L'Afrique, terre d'opportunités de plus en plus évidente


Beaucoup d’États, notamment en Europe, envieraient le taux moyen de 5 à 6 % de croissance que réalisent depuis quelques années certains pays d’Afrique. "Ce taux se maintient, il n’est plus un phénomène exceptionnel et il devrait poursuivre sur cette voie", observait Bernard Dunis, directeur régional de la Coface lors du récent forum Eurafric.


© Camille Moirenc
© Camille Moirenc
L’Afrique est un réservoir d’opportunités. Ses ressources naturelles et minières, sa richesse agricole qui devrait être beaucoup mieux exploitée, sa démographie qu’il ne faut pas voir comme un handicap (50 % des Africains ont moins de 20 ans), la montée de la consommation sont des faits à prendre en compte quand on observe ce vaste continent composé toutefois de pays très différents. La Côte d’Ivoire atteint 8 % de croissance tandis que la République centrafricaine est à - 14 %. L’Afrique compte 1 milliard d’âmes et elles seront 2 milliards en 2050 dépassant la Chine et l’Inde. On compte 50 milliardaires en Afrique dont 20 déjà au Nigeria. La consommation est en hausse avec l’émergence d’une classe moyenne et la présence de jeunes diplômés avides de découvrir et d’utiliser des produits de luxe et de haute valeur technologique. 40 % de la population résident dans des villes. On note aussi le mouvement de jeunes diplômés européens allant chercher des opportunités en Afrique. C’est par exemple le cas des Portugais qui fuient la crise. Selon l’OCDE, 70.000 Portugais partiraient chaque année vers d’autres pays de l’Europe, au Brésil, en Angola ou au Mozambique. Selon certains spécialistes, il y aurait entre 150.000 et 200.000 Portugais en Angola. Un certain nombre de foyers ont aujourd’hui des revenus supérieurs à 5.000 dollars par an et on estime que 95 millions de personnes dépensent 10 dollars par jour. C’est un phénomène assez nouveau et en progression.

Taux d’impayés supérieurs en Europe

La moitié des Africains ont un mobile, ce qui permet de "bancariser la brousse" et d’apporter des services aux terres reculées, en ouvrant des horizons nouveaux.

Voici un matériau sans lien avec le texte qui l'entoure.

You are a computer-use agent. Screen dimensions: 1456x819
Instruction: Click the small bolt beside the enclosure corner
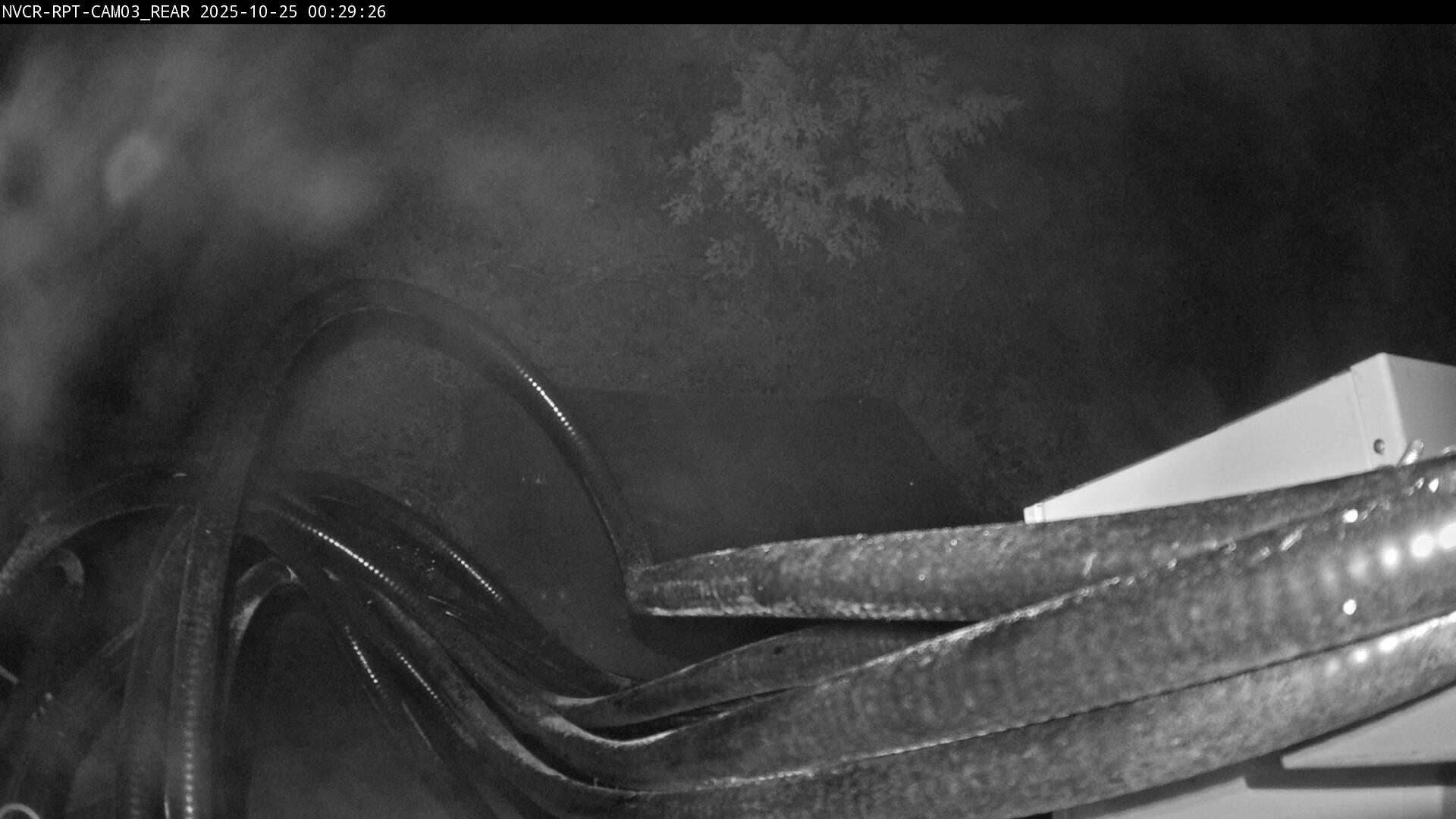point(1413,451)
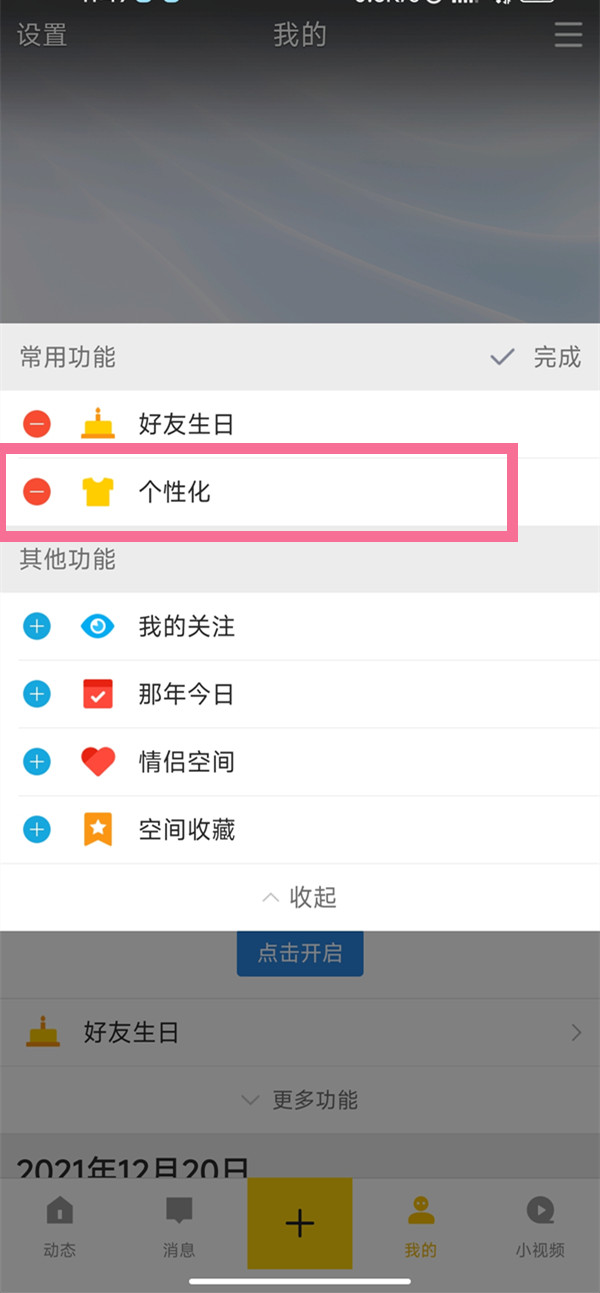Tap the birthday cake icon in 常用功能
The image size is (600, 1293).
(x=98, y=424)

Les troubles religieux, politiques et ethniques qui sévissent, la mauvaise gouvernance, la corruption, des infrastructures insuffisantes et malaisées pour transporter hommes et marchandises, des lourdeurs administratives sont cependant autant de freins à l’évolution des affaires et des partenariats qui ont besoin de confiance, de stabilité, de loyauté pour être pérennes et s’établir sur des relations "gagnant-gagnant". Selon Bernard Dunis, la faible croissance européenne et le ralentissement de la croissance des pays émergents ne devraient pas trop nuire à l’essor africain qui bénéficie de moteurs de croissance interne.

"Insuffisance des entreprises françaises en Afrique"

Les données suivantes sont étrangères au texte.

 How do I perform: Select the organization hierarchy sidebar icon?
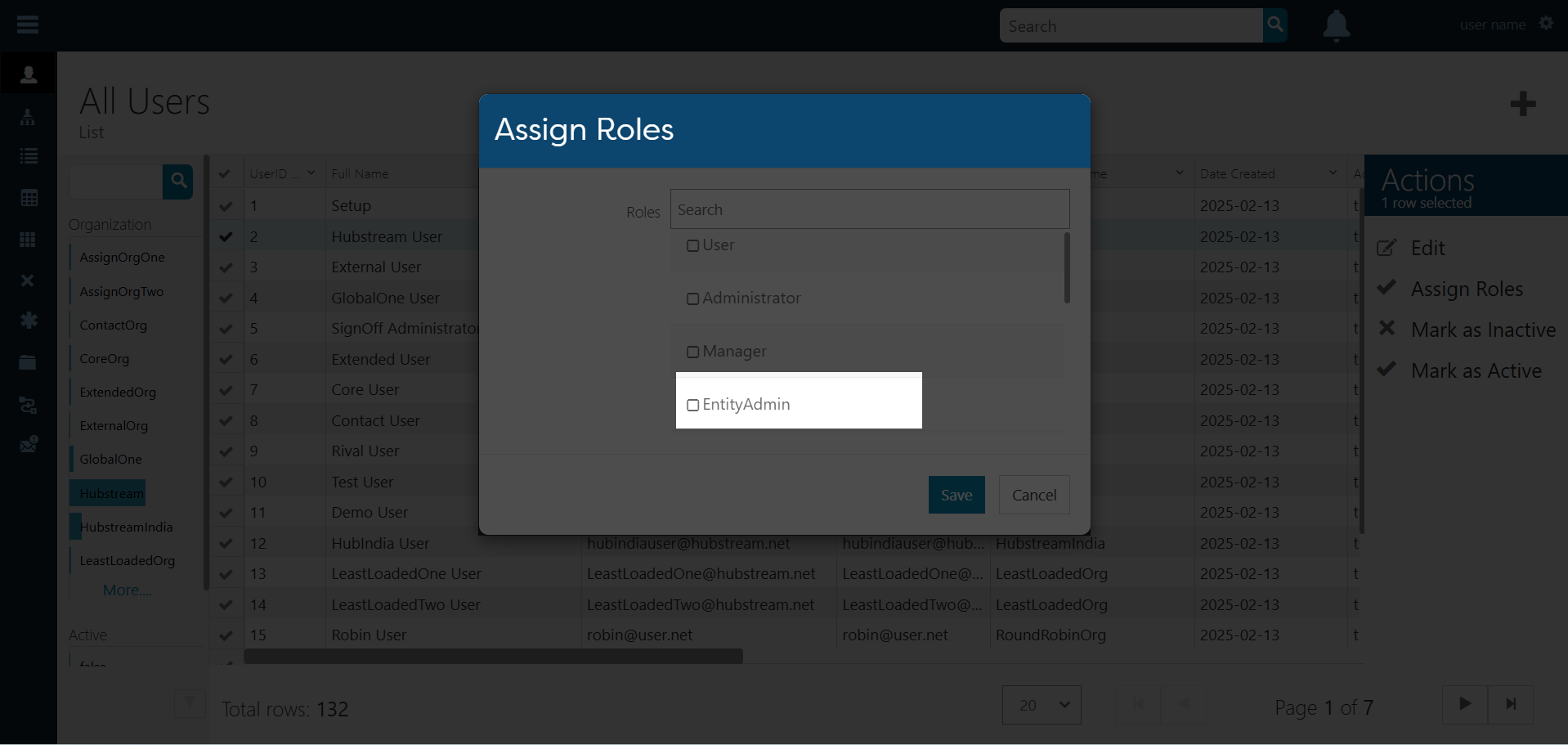(28, 117)
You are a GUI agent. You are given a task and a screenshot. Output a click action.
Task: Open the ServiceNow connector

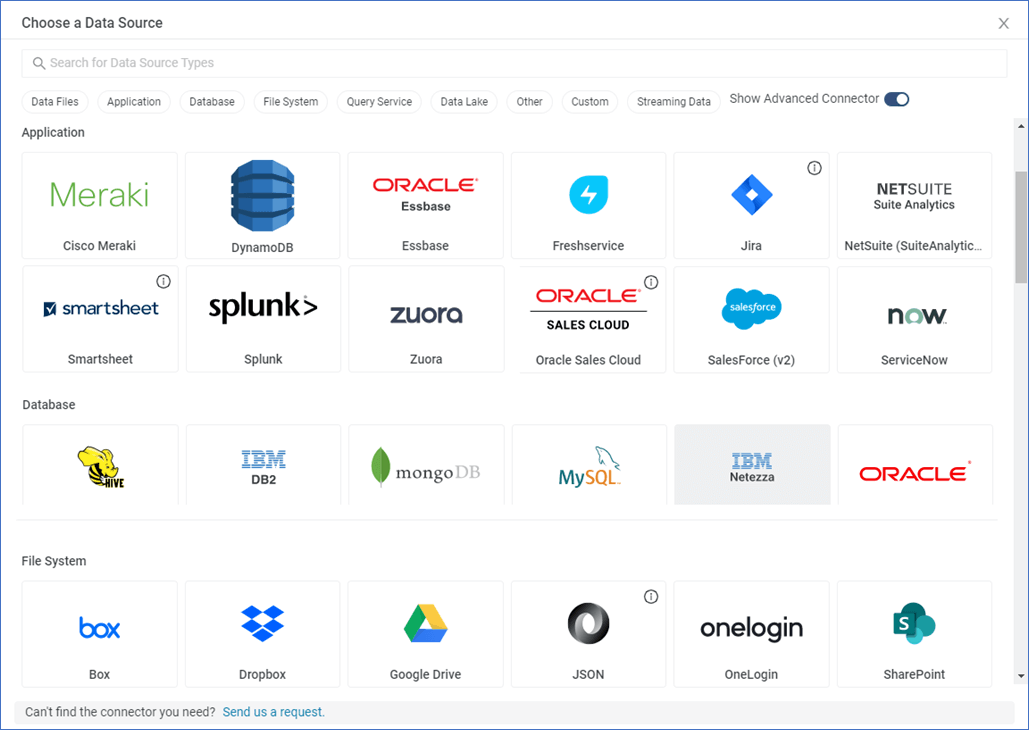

La Coface a étudié les critères de pression au changement et les instruments du changement. Les constats sont différents selon les États, leur niveau d’éducation et d’ouverture. Mais les peuples aspirent à la liberté d’entreprendre.
Bernard Dunis a relevé qu’actuellement les taux d’impayés sont supérieurs en Europe qu’en Afrique. "La Coface dispose de 10 milliards d’euros de garantie sur l’Afrique, soit une augmentation de 13 % par rapport à 2009, tandis que ses encours ont augmenté très fortement sur l’Asie et l’Amérique latine". La Coface établit à 70 % son taux d’acceptation des risques en moyenne en Afrique. Le groupe se méfie des acheteurs publics et préfère traiter avec des acteurs privés. Le FMI estime que la gestion s’améliore en Afrique dont l’endettement public atteint 30 à 40 % contre presque 100 % en France.
La Coface a reçu le Trophée de la coopération lors du forum Eurafric, le "Trophée de la pugnacité des entreprises", a noté le récipiendaire. Les sociétés Quenea Energies renouvelables de Carhaix (29) et Vincent Industrie de Brignais (69) ont, elles aussi, été distinguées.
Comme chaque année, le problème des visas a empêché de nombreux chefs d’entreprises et techniciens de suivre le forum Eurafric. Certains n’ont pas pu quitter leur pays, d’autres ont été bloqués à leur arrivée alors qu’il s’agit d’hommes d’entreprises venant chercher des contacts, des connaissances et des partenaires pour développer leur pays. Jean-Louis Gagnaire, vice-président du Conseil régional Rhône-Alpes en charge des affaires économiques, semble avoir pris des contacts avec le ministère de l’Intérieur pour trouver une solution sur ce sujet très pénalisant.